Il me semble que le rôle d’un premier ministre n’est pas seulement de déclarer à certaines nations autochtones et à une poignée de protestataires qu’il veut « dialoguer ». Il doit montrer qu’il entend les Canadiens aussi.


Plusieurs ont dénoncé le discours du chef conservateur Andrew Scheer. Mais c’est vrai que des manifestants « radicaux », non autochtones, se sont agglutinés. C’est vrai aussi qu’on ne peut pas prendre à la légère ni accepter une interruption du transport ferroviaire comme moyen de négocier. Ça doit être dit. Et il avait raison de dénoncer la faiblesse du message de Justin Trudeau.


Certains voudraient nous mettre devant une sorte de dilemme : ou bien on est pour la Réconciliation, qui entend dénoncer les injustices passées et réparer les injustices présentes, ou bien on ne tient pas compte des revendications et des droits autochtones.


Il faut refuser ce dilemme artificiel.


Il y a un long chemin à faire pour cette nécessaire réconciliation, mais il ne passe pas par les blocus ferroviaires dans un contexte aussi nébuleux. 


Il y a des voies de revendication politiques et judiciaires, et elles ont souvent porté leurs fruits ces dernières années. Les tribunaux ont reconnu des titres autochtones plusieurs fois. Mais dans le cas des Mohawks et des sympathisants qui font le blocus en Ontario, il n’est même pas question de ça. C’est un acte de soutien d’une minorité pour les droits d’une autre nation (largement en faveur du gazoduc, en passant). Et c’est indéfendable politiquement comme juridiquement.


Le grand chef Serge Otsi Simon de Kanesatake disait mardi avec raison que la prolongation de ce blocus ne ferait rien pour avancer la cause autochtone, qu’elle donnerait au contraire raison à tous ceux qui la refusent. Il y a ici un risque politique non seulement pour le gouvernement libéral, mais aussi pour les nations autochtones qui ont un gouvernement disposé au dialogue comme il n’y en a peut-être jamais eu au Canada.


Il ne s’agit pas d’envoyer l’armée, mais ce n’est pas vrai non plus qu’il est impensable de faire intervenir les forces policières à tout jamais. C’est un dernier recours, mais il arrive qu’on doive s’y rendre.


Avant d’en arriver là, on est tous pour le dialogue. Mais le dialogue dans un certain cadre, à certaines conditions. Dont la levée du blocus.


Mardi, on sentait l’extraordinaire timidité du gouvernement, et pas seulement dans le discours creux et plein de bons sentiments du premier ministre.
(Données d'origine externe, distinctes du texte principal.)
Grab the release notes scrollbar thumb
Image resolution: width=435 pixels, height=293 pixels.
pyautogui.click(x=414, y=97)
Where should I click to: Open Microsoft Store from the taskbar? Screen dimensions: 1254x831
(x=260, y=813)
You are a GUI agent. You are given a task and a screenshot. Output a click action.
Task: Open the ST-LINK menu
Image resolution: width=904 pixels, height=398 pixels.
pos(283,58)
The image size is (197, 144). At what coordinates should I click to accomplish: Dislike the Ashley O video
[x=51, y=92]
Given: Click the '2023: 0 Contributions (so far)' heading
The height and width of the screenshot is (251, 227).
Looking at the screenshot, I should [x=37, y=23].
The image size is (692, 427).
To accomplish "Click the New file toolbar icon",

« Ça doit être à leur invitation », a dit la ministre des Relations Couronne-Autochtones, Carolyn Bennett. Car il y a de la méfiance et « des difficultés » chez certains chefs héréditaires wet’suwet’en.


La ministre parle de la possibilité d’une réunion « à la fin du mois » ! Le mois finit dans 10 jours… La ministre précise délicatement qu’elle voudrait que cette rencontre ait lieu « aussi tôt que possible ».
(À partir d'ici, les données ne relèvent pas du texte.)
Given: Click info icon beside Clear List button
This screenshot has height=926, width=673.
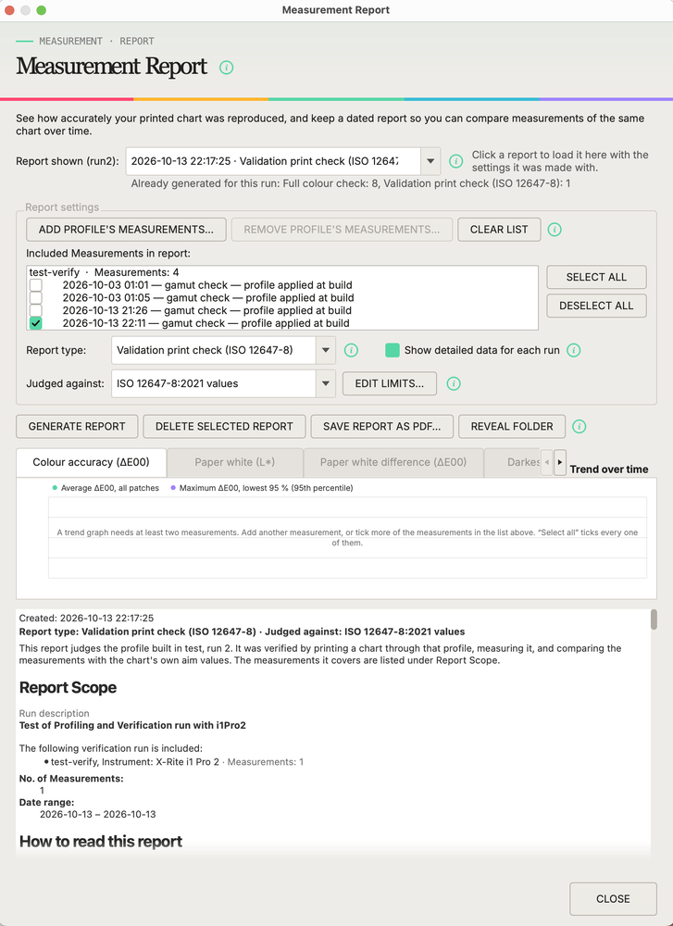Looking at the screenshot, I should 555,230.
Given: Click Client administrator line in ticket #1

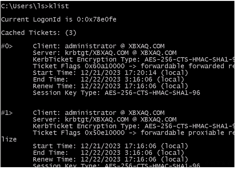Looking at the screenshot, I should click(x=98, y=113).
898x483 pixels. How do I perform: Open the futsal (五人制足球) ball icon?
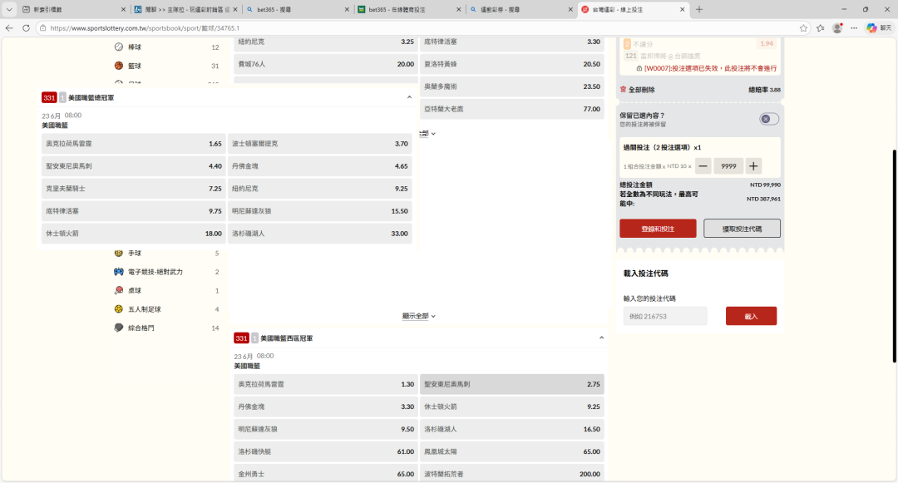119,309
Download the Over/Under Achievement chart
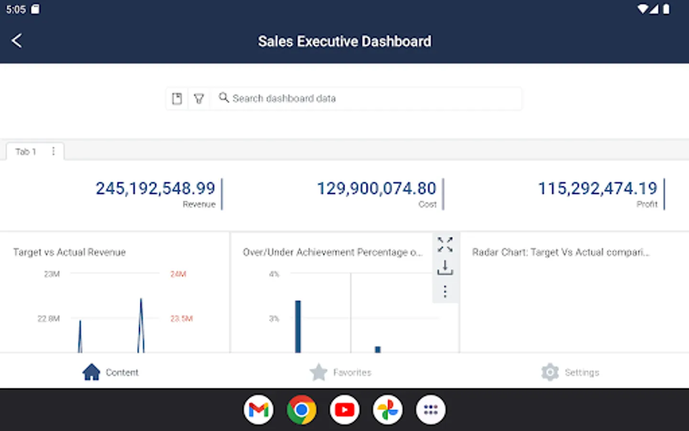This screenshot has width=689, height=431. point(445,268)
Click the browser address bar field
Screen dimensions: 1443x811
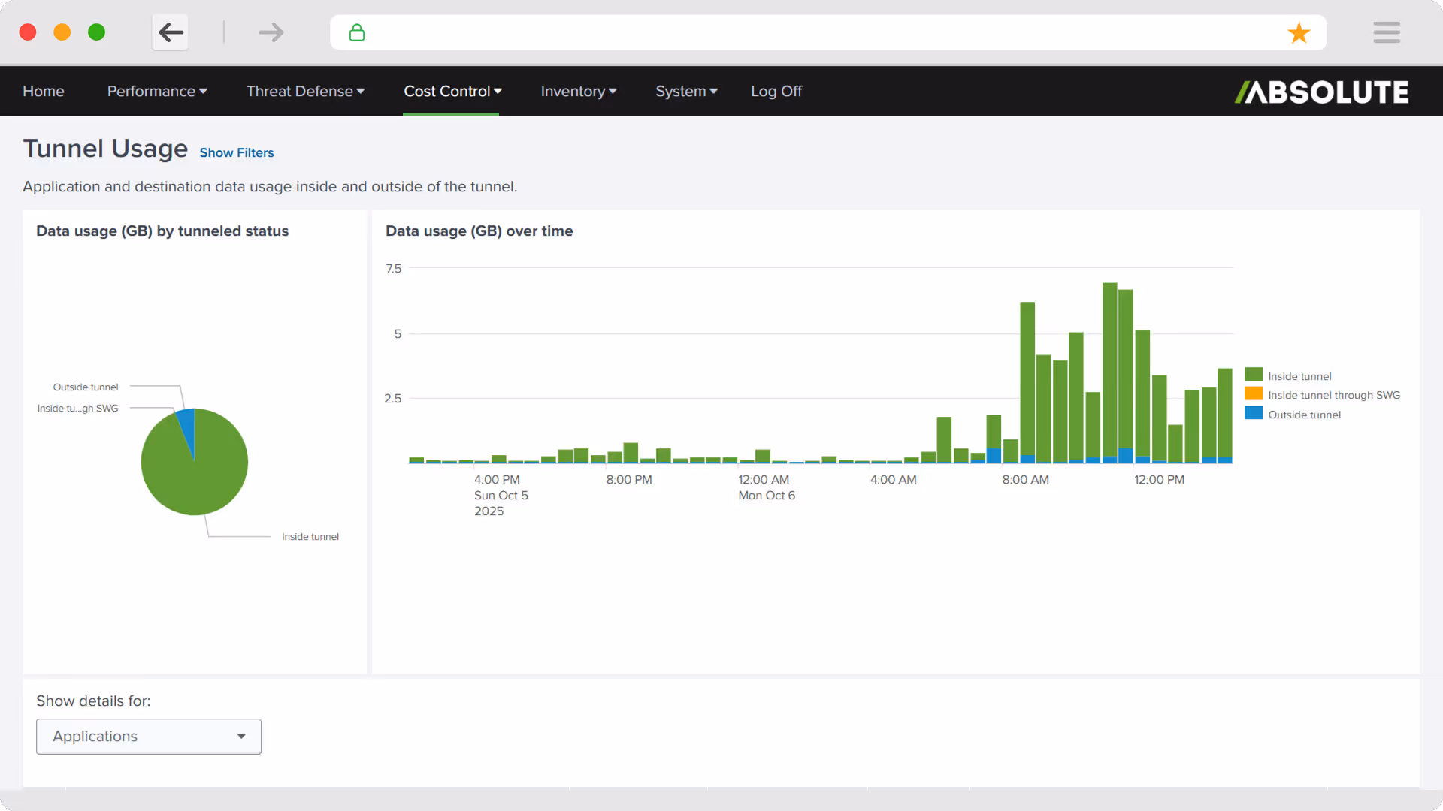coord(819,32)
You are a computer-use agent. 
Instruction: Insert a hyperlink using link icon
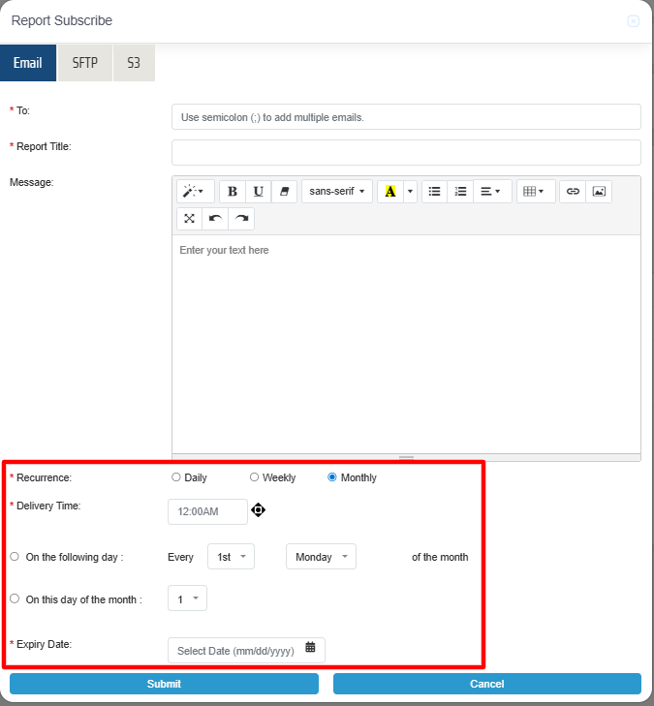coord(573,192)
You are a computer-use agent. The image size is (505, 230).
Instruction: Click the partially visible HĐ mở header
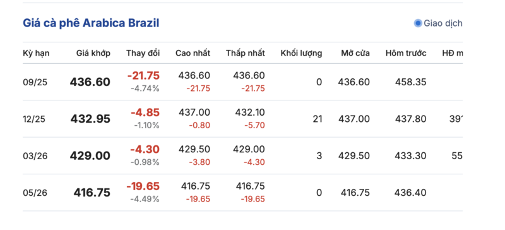(452, 53)
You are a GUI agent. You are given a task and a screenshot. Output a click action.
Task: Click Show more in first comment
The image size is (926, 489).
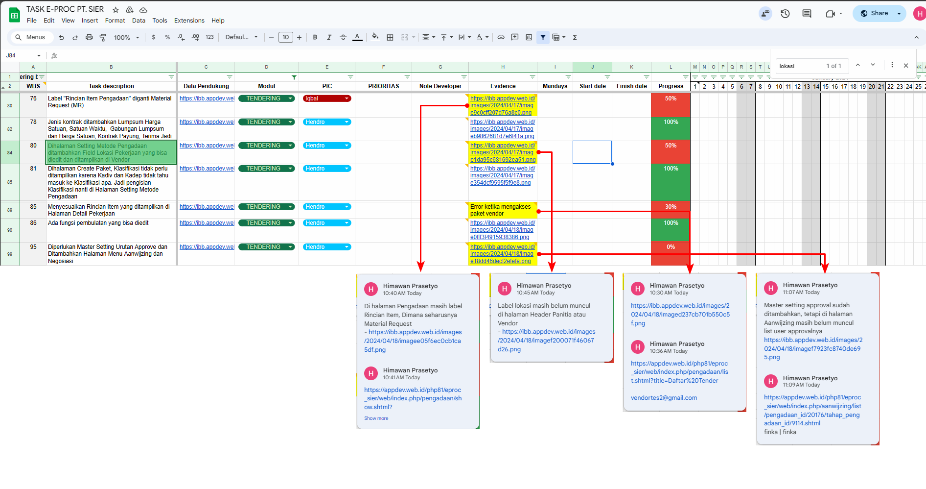(x=376, y=418)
Il y a comme une urgence nationale qui ne semble pas être prise au sérieux, ni nommée.


Le danger n’est pas seulement la prolongation de cette crise coûteuse et désastreuse pour des milliers de personnes. C’est l’invitation à imiter cette technique de négociation.


Pour négocier, il n’est pas inutile de tracer une ligne quelque part, même si c’est dans le sable.


Mardi, Justin Trudeau, champion de la compassion (il a été à son mieux après l’attaque de l’avion à Téhéran, par exemple), a raté cette occasion. Encore.